Your just supposed to put in however much fuel you think you need.
Hello Defendi,
Thank-you for putting the missing piece of the puzzle on the table.
That means if I have a TL 25 25-ton vehicle with a 150 kph wheeled drive with a power cost of 0.375 and a 1 ton fuel load the vehicle has a range of 30 x 1 ÷ 0.375 = 80 km. Formula p. 115 (Power per mt = 30) x (mt of fuel = 1) ÷ (power cost p. 101 (Mass = 25 x Speed = 120 kph ÷ 10,000) per hour)
Have I grasped the Range correctly?
The text on p. 115
To determine how many metric tons of fuel are required for the desired range, compare the power cost of the engine to the power provided by fuel.
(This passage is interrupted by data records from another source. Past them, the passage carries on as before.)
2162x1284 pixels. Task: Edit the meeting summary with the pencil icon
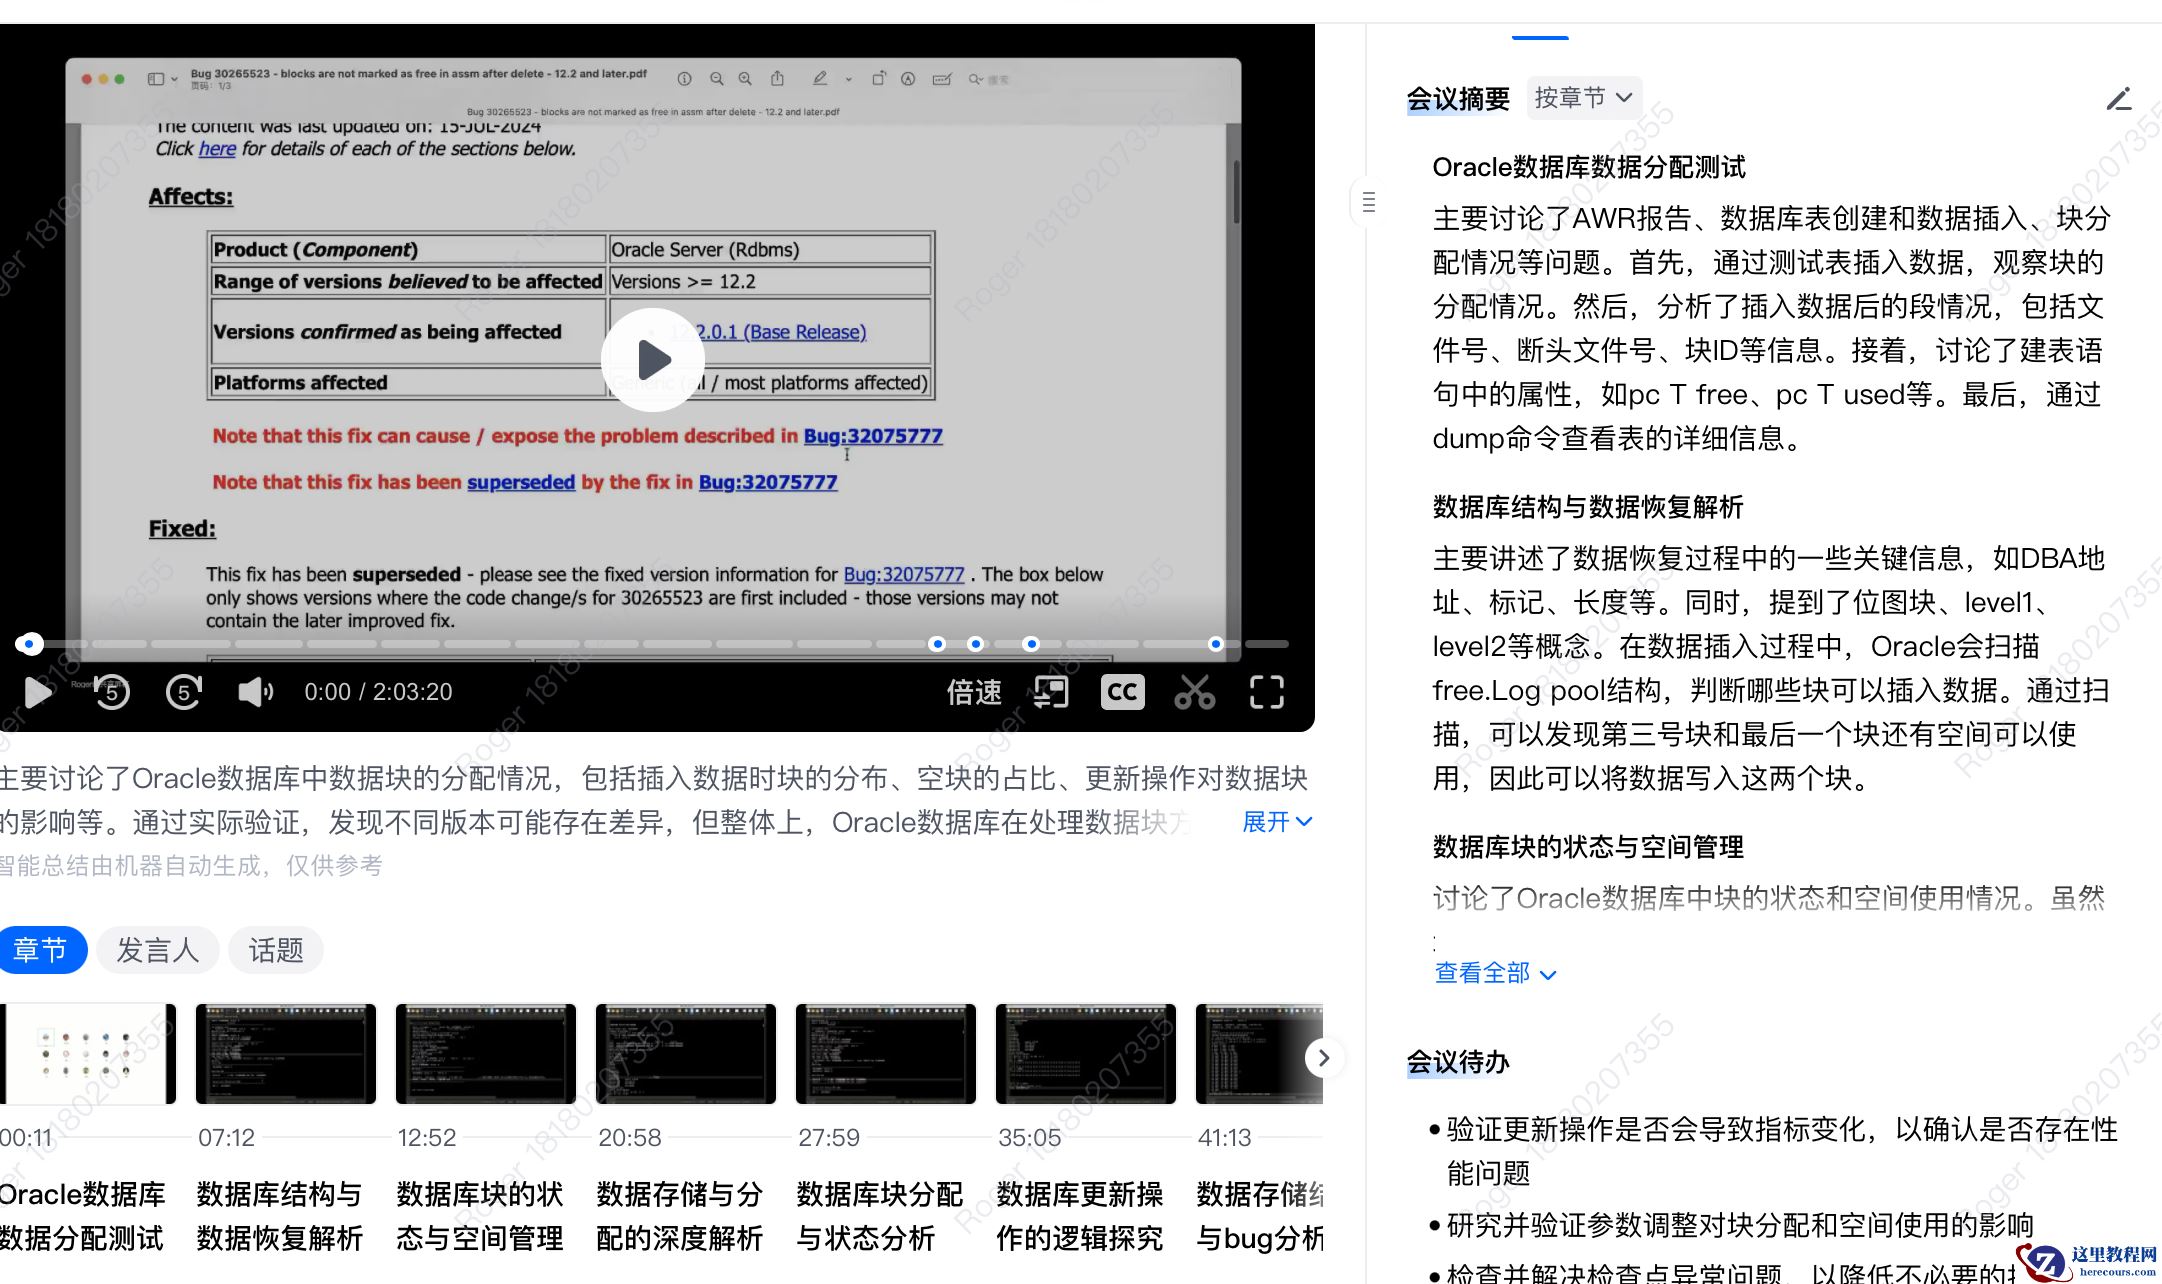2118,99
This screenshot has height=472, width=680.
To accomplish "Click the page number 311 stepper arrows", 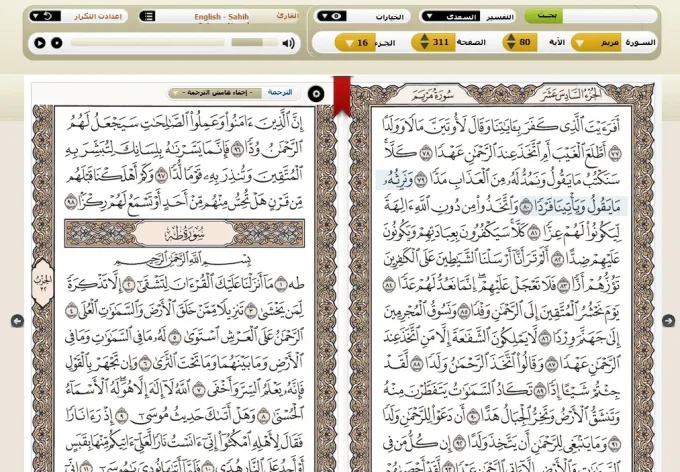I will [x=423, y=42].
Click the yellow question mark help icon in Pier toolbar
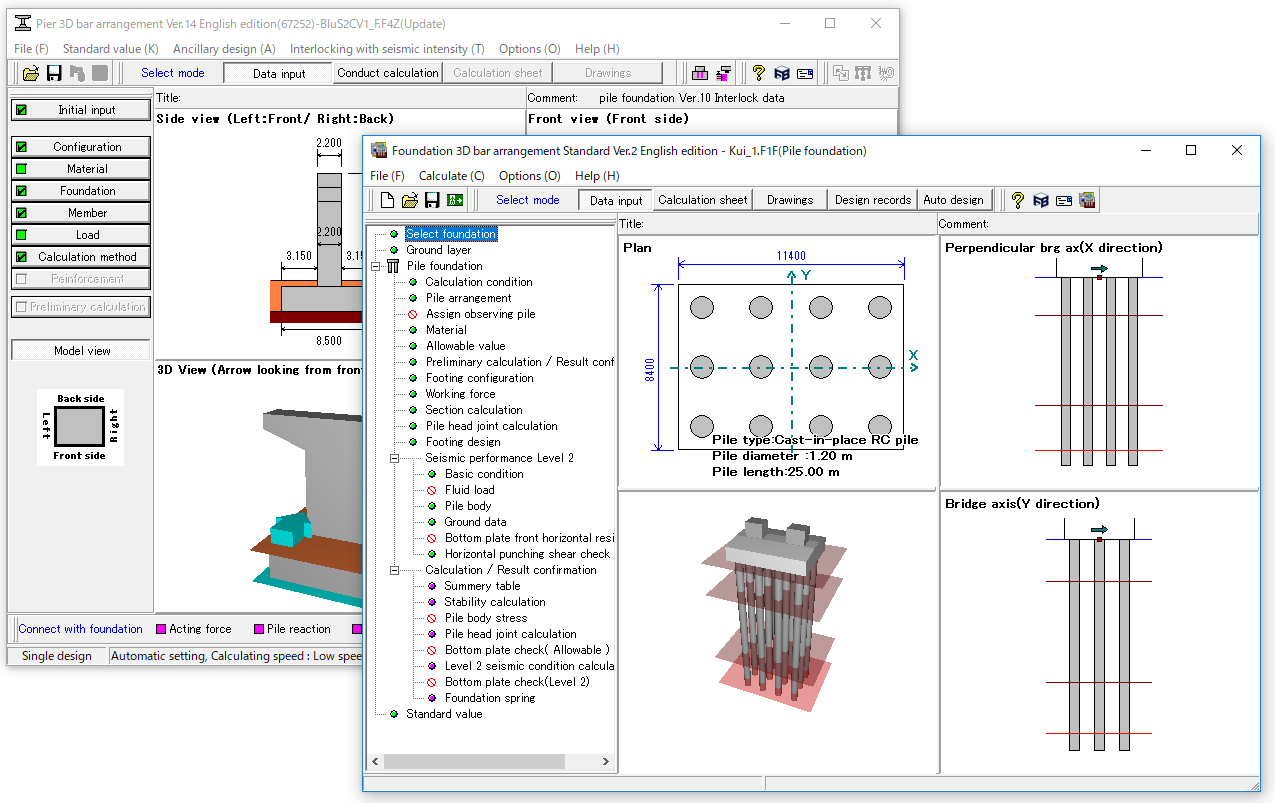This screenshot has width=1275, height=803. click(759, 73)
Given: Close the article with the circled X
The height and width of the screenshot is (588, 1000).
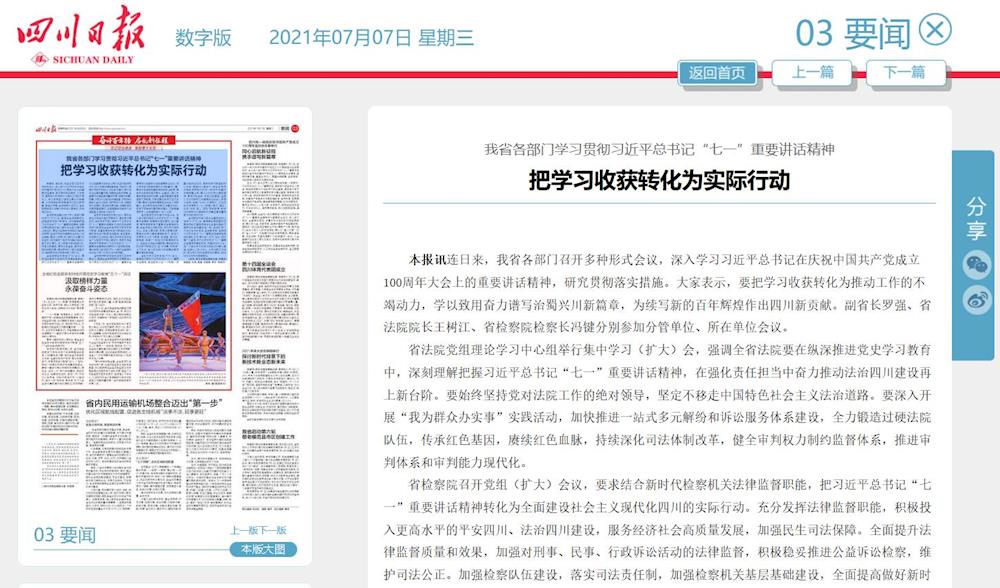Looking at the screenshot, I should (934, 30).
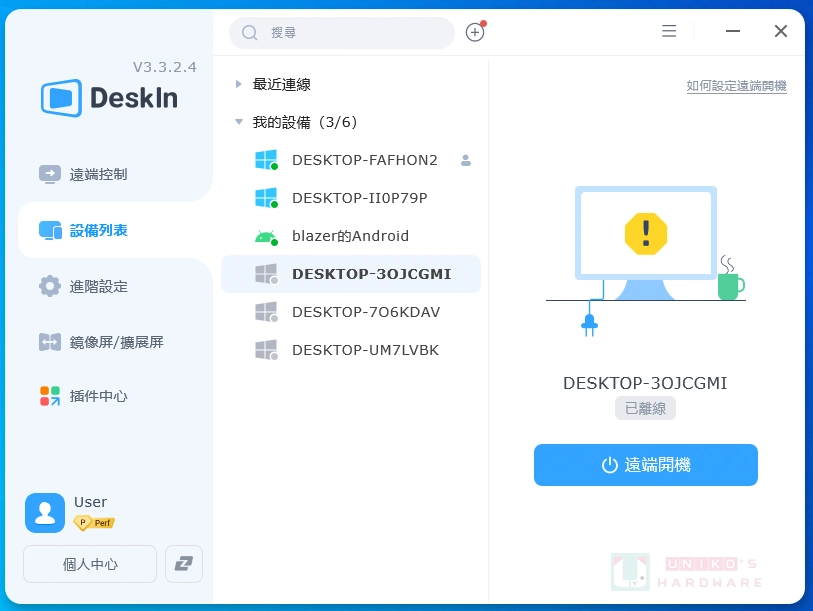
Task: Click the Perf badge under User
Action: 94,522
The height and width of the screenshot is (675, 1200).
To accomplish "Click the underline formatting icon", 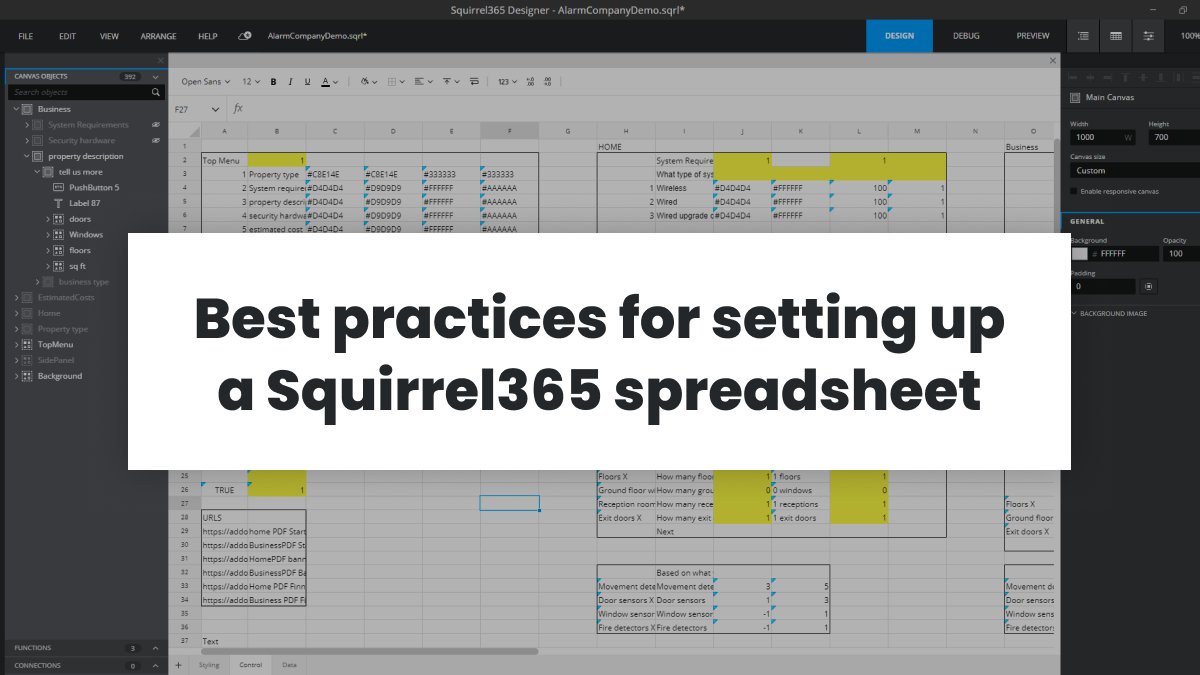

now seems to make a little more sense using the same basic inputs I think the text means:
Range in km x Engine Power cost/output ÷ Power Provided per Metric ton chart:
A TL 25 25-ton vehicle designed to travel at 150 kph using a wheeled drive has a power cost of 0.375 and is designed to travel 80 km. At TL 25 Chemical fuel provides 30 units of power per metric ton of fuel.
80 x 0.375 ÷ 30 = 30 ÷ 30 = 1 ton of fuel.
How much volume does the fuel take up 1 kiloliter or 25 kiloliters?